**TASK TO CARRY OUT**. Among the records below, one line contains "The width and height of the screenshot is (2048, 1536)."; copy that line and all that follow it, exactly as written.

Collected data:
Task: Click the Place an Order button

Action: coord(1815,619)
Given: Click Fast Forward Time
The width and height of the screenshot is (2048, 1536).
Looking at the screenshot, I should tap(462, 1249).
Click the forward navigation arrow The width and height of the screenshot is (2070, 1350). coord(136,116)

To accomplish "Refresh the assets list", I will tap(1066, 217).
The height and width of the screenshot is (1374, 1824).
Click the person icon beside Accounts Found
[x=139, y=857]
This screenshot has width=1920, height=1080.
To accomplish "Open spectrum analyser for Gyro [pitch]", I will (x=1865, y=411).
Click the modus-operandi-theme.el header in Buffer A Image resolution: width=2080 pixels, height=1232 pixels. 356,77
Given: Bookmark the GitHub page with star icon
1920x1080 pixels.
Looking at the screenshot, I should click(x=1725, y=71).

**REPLY TO THE EXERCISE**.
The width and height of the screenshot is (2048, 1536).
Looking at the screenshot, I should tap(462, 1249).
Click the forward navigation arrow The width and height of the screenshot is (2070, 1350). coord(136,116)

To accomplish "Refresh the assets list", I will tap(1066, 217).
The height and width of the screenshot is (1374, 1824).
Click the person icon beside Accounts Found
[x=139, y=857]
This screenshot has width=1920, height=1080.
To accomplish "Open spectrum analyser for Gyro [pitch]", I will (x=1865, y=411).
Click the modus-operandi-theme.el header in Buffer A Image resolution: width=2080 pixels, height=1232 pixels. 356,77
Given: Bookmark the GitHub page with star icon
1920x1080 pixels.
Looking at the screenshot, I should click(x=1725, y=71).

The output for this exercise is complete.